Hey,
Well - I've got a need for something that I cannot find elsewhere. If you can think of an existing program that satisfies my needs please LET ME KNOW! So I don't have to make my own! I'm experienced with PHP so am not asking for help - fear not!
Assuming that nobody knows of something already - here's my idea, and I'd like to have feedback and suggestions about what to put in it. Please understand it's for my own personal use and will be made as such - but I will release it as open-source so others can use, tinker, upgrade, etc etc!
The problem:
I have lots of hard drives - especially being a computer engineer who gets in lots of half-working drives (good enough for storage; not good enough for customers to use). Plus, lots and lots of old files. My partner and I both download regularly, as does my brother and parents (at different locations). I would like a file server that would run on Windows or Linux, written in PHP, that would search through all my files and drives, creating hashes of them all (MD5 or similar), attach filenames, add additional information (such as ID3 tags, video sizes, files contained within ZIP files, etc etc) all to a database.
If you 'upload' a file to the system, it'll hash it, get all the information, and check if the file already exists. If it does, you'll be given the option to add it again or skip. This is because the file may exist on another server - say, my Brothers at a different location, not on LAN but over the Internet. So of course, I want a local copy of this big file, not to use his!!
It'll connect to multiple servers, and automatically update each server with a list of files on each system. These files could (potentially, future upgrade?) be encrypted if they're private, or set as private simply as an initial block.
So - if you're looking for a file (beit a document, film, program, etc) you simply type in a keyword and it'll search it's entire index - probably pretty damn quick - and return to you results, with file sizes, information, and locations. You chose the best location and it'll send it to you. As it's all done using Apache web server, it's accessible online, from a LAN, etc.
I have plenty of issues to overcome; such as, how do you make it automatically index new files, and how will it know if a drive has been removed (hot-swap drive, or a USB/external drive, for instance), without constantly polling said devices. But they'll be overcome!
Who would like such a system, and what are people's opinions?!
Cheers
Mark
PHP File Server [New idea - feedback requested!]
it would be pretty nice, but are you sure that it will be fast? i dont think so. php isnt so slow, but it has limits you know. remember, in your storage can millions of files. to index them it will take a time. in the other hand you coudl leave index - maker on weekends only, then i gues it would work fine. basicly i like idea. its very interesting
Hi roxaz, thanks for the reply!
PHP in itself I believe will be fast enough, but you're right there will be speed problems. The ones I have thought of so far will be:
- Creating hash'es of every file rapidly. This isn't so hard - SHA1 is fast enough, as is MD5, and we won't index files at full speed, but instead leave a small delay (a second?) between hashing to keep server load low. Remembering that the server will most likely run on your home PC, that's important!
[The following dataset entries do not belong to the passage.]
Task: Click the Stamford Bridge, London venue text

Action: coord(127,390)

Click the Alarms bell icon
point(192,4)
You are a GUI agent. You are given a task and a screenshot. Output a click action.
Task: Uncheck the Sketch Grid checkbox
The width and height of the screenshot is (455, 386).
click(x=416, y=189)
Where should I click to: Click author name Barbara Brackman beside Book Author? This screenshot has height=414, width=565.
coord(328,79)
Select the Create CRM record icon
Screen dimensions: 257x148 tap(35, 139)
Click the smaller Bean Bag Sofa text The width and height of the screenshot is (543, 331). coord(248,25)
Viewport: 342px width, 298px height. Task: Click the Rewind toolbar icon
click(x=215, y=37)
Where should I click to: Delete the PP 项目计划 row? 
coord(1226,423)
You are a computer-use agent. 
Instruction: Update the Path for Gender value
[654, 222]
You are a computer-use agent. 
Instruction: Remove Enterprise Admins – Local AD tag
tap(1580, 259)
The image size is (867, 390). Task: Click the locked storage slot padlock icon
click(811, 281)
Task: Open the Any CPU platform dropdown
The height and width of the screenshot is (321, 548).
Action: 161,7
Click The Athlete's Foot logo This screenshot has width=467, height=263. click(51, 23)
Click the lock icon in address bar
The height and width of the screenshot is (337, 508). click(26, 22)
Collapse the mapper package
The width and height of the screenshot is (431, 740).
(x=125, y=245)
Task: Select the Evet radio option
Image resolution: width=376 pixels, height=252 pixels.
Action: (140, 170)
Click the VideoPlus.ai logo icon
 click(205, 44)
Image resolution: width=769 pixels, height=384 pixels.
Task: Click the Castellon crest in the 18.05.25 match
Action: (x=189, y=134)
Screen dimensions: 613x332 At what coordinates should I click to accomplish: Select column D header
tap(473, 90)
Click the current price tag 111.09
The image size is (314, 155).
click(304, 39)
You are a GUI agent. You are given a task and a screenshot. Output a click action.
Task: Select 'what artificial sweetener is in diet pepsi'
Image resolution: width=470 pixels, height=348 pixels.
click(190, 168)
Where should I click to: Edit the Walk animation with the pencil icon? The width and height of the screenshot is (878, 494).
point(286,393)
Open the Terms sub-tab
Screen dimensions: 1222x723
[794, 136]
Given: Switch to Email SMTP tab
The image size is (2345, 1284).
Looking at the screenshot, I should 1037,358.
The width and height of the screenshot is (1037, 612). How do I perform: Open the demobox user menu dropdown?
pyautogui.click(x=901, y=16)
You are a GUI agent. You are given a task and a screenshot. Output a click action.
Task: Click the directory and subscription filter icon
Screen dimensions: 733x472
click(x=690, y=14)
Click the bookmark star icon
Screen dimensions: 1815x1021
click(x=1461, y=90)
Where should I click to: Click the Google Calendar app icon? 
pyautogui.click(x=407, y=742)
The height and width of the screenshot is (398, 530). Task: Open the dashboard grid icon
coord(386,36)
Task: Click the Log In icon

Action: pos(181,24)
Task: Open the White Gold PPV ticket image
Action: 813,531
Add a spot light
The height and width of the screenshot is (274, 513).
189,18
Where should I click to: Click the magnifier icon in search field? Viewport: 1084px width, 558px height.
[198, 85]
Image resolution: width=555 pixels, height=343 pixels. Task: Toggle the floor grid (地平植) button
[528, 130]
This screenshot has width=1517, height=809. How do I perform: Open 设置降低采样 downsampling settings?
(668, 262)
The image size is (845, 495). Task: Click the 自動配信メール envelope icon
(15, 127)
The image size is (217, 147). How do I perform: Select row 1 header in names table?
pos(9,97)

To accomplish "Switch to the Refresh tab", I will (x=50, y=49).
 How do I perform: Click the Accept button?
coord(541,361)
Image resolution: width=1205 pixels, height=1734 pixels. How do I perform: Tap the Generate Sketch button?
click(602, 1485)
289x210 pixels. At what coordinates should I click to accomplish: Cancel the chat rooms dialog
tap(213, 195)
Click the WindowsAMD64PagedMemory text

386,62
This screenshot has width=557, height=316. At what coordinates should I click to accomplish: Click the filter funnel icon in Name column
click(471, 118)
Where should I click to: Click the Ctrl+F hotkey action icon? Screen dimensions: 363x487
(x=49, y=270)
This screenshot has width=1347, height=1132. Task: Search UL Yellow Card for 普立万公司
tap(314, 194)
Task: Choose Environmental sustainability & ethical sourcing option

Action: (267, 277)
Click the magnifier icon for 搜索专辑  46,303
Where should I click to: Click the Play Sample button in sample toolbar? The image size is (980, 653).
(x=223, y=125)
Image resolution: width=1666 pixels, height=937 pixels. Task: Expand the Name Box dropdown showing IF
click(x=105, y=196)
- The actual MySQL database, and handling thousands (millions) of files, hashes, descriptions, aliases, etc etc. There is a tradeoff for speed, storage (normalisation) and correctness. A flat database could be extremely quick, but won't have the redundancy and correctness of a fully normalised database. However, there'll be speed implications of such quality databases. My experience has always been a happy mixture between the two, and that's also because I'm not a MySQL expert so cannot fine-tune queries so tightly that they'll execute at top speed in all situations.
- Indexing new files. One solution - the 'easy' method - is to have an Incoming folder. All files you want indexed (after the initial 'full' index) go in here, are indexed periodically (1 minute, perhaps) and then moved away to prevent reindexing. This isn't perfect - but there's no decent way I know for PHP to tap into the OS to find out about new file creations, particularly not that would work on Windows and Linux (and Mac etc) without modification.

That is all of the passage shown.